Appearance
Navigation & Permissions
PinkApple ERP uses a permission-driven navigation system. The sidebar menus, available pages, and actions you see are determined entirely by the permissions assigned to your role.
Sidebar Structure
The sidebar uses a three-level hierarchy:
Level 1 (L1) — Top-level modules
├── Level 2 (L2) — Sections within a module
│ └── Level 3 (L3) — Pages/features within a sectionExample:
Administration (L1)
├── General Setup (L2)
│ ├── Organisation Details (L3)
│ ├── Business Units & Types (L3)
│ ├── Client & Group Types (L3)
│ └── Configurations (L3)
├── Financial Setup (L2)
│ ├── Currency (L3)
│ ├── Fiscal Calendar (L3)
│ └── Pricing (L3)
└── Accounting (L2)
├── Chart of Accounts (L3)
└── GL Posting Rules (L3)How Permissions Map to Navigation
Each permission level corresponds to a sidebar level:
| Permission Level | Sidebar Level | Controls |
|---|---|---|
permission_level_1 | L1 — Module | Whether the module appears in the sidebar |
permission_level_2 | L2 — Section | Whether the section appears under the module |
permission_level_3 | L3 — Page | Whether the page appears under the section |
permissions_name | Actions | What actions the user can perform (VIEW, CREATE, EDIT, DELETE, APPROVE) |
If a user's role does not include any L3 permissions under an L2 section, that section is hidden. If no L2 sections are visible, the entire L1 module is hidden.
Main Modules
The following L1 modules are available (depending on your service and permissions):
| Module | Icon | Description |
|---|---|---|
| Dashboard | 📊 | Home page with KPIs, approval items, and recent activity |
| Administration | ⚙️ | General setup, financial setup, accounting setup, products, access control, custom fields |
| Accounting | 💰 | GL journals, reconciliation, financial reports, back-office posting |
| Clients | 👥 | Individual clients and client groups |
| Deposit Accounts | 💵 | Deposit account operations, blocked funds, holds, mandates |
| Loan Accounts | 💳 | Loan applications and account management |
| Shares | 📈 | Share accounts, transactions, dividends, meetings |
| Assets | 🏗️ | Asset register, transactions, depreciation, CIP, compliance |
| HR | 👤 | Employees, leave, payroll, performance, separation |
| Reporting | 📋 | Run reports, snapshots, presets, schedules |
| Communication | ✉️ | Documents and messages |
Service Switcher
If you have access to multiple business units (potentially across multiple services), the Service Switcher appears in the sidebar.

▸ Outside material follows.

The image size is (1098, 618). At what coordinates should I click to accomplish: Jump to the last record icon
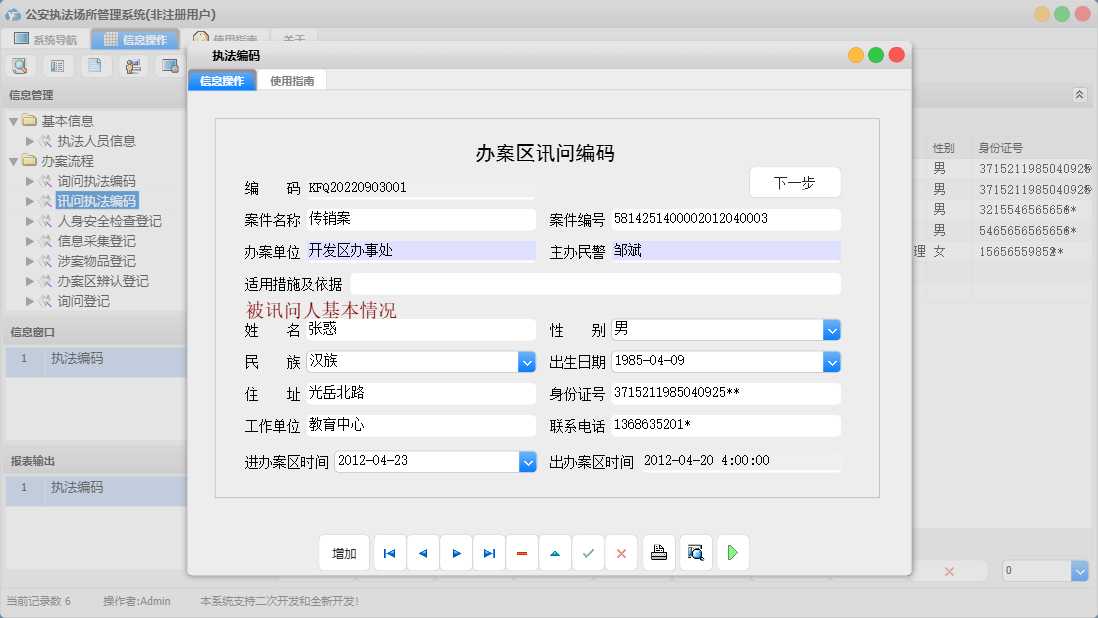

Using the Service Switcher
- Click on the current business unit name in the sidebar header
- A dropdown appears showing all your available business units, grouped by business unit type
- If you have more than 5 business units, a search bar appears at the top
- Select the business unit you want to switch to
When you switch:
- The sidebar navigation updates to reflect the new service context
- The active business unit changes, affecting which data you can see
- Your permissions may change if different roles are assigned in different business units
TIP
The business unit type name appears as a group header in the switcher. If your admin has configured service display names, those custom names will appear instead of the default service names.
Route Guard
PinkApple enforces permissions at the route level. If you try to navigate to a URL you don't have permission to access:
- The system checks your permission tree against the URL path
- If access is denied, you're redirected to your default route (usually the Dashboard)
- This happens transparently — you won't see an error page
Public Routes
Some routes are accessible without authentication:
- Landing page (
/) - Privacy policy (
/privacy-policy) - Services page (
/services) - Company registration (
/register-company) - Login page (
/c/{alias}/auth/login)
Permission Types
Within each L3 page, individual permissions control specific actions:
| Permission | Meaning |
|---|---|
VIEW_* | Can see the page and its data |
CREATE_* | Can create new records |
EDIT_* / UPDATE_* | Can modify existing records |
DELETE_* | Can delete records |
APPROVE_* | Can approve pending records |
LIST_* | Can list/browse records |
RUN_* | Can execute operations (e.g., run reports) |
INFO
Permissions are additive. A user with no permissions sees nothing. Each permission explicitly grants access to a specific capability.